* Start MATERIALS PROVIDED *

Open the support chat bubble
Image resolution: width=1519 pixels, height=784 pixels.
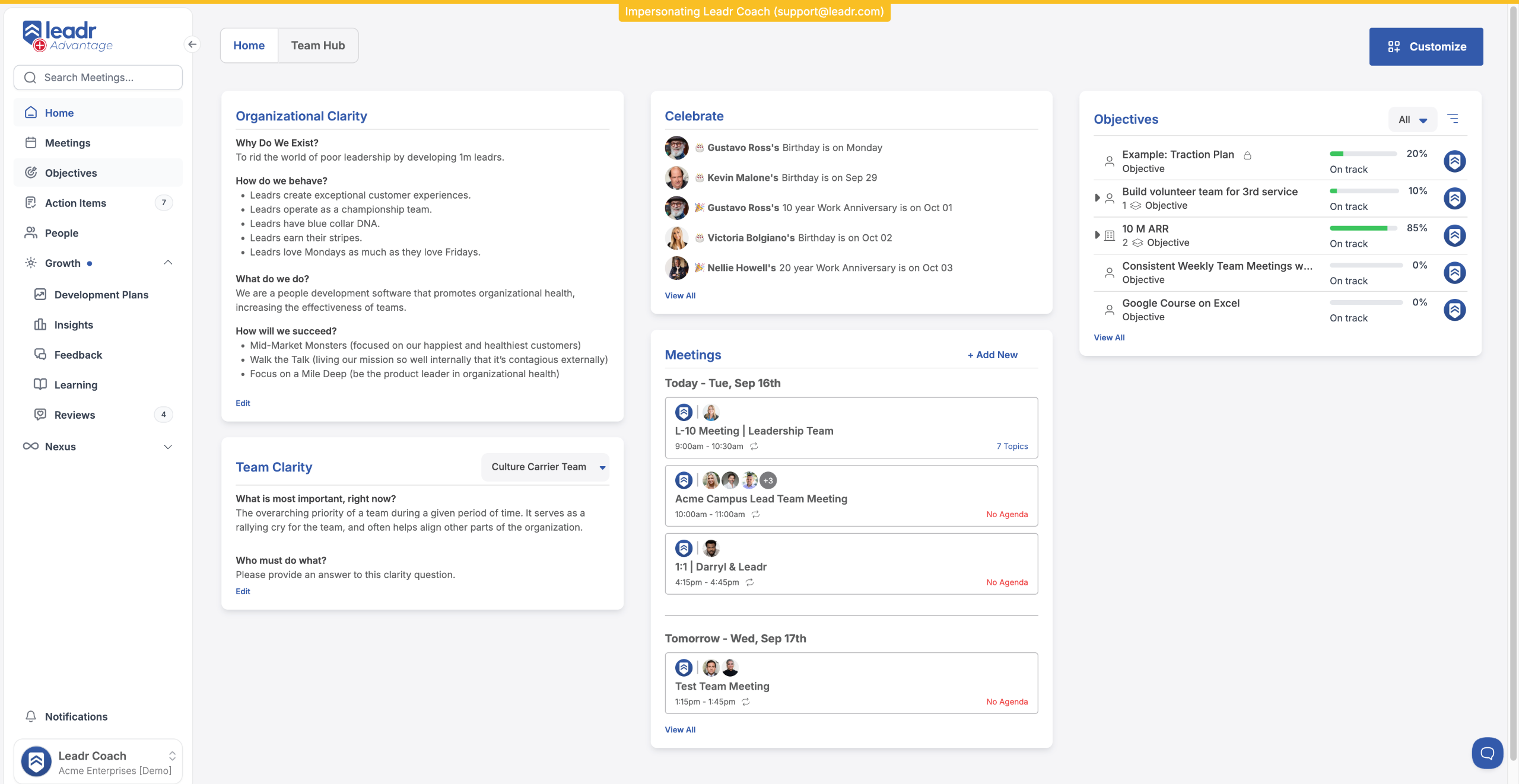click(1487, 753)
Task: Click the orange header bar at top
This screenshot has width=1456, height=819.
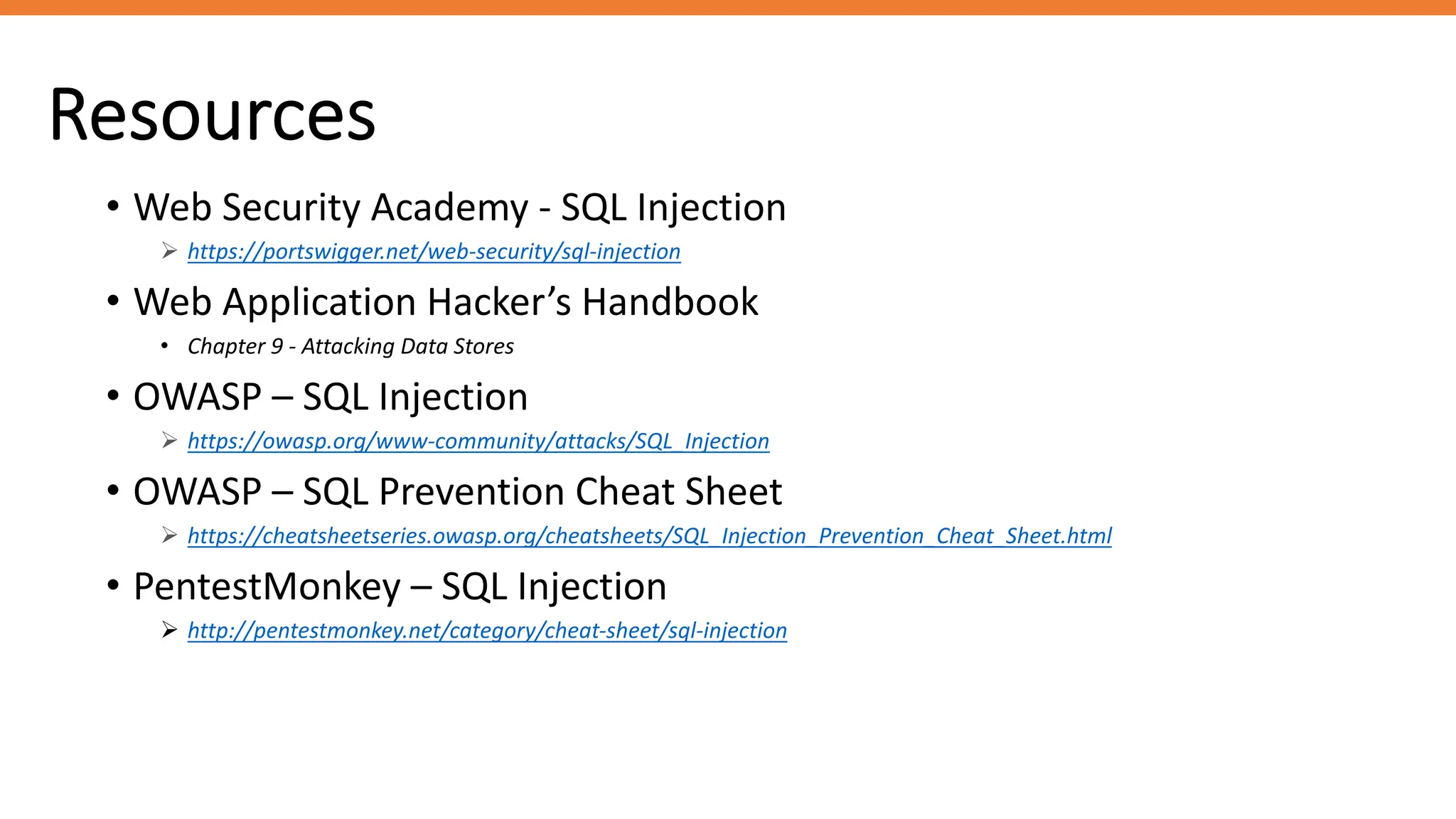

* End MATERIALS PROVIDED *

## TASK GOAL
Please write out every line of the entries above again, including their text, and shift each coordinate in the answers by -20. Omit the pictures.

## WRITTEN ANSWER
Open the support chat bubble
Image resolution: width=1519 pixels, height=784 pixels.
click(1467, 733)
Task: Click the orange header bar at top
This screenshot has width=1456, height=819.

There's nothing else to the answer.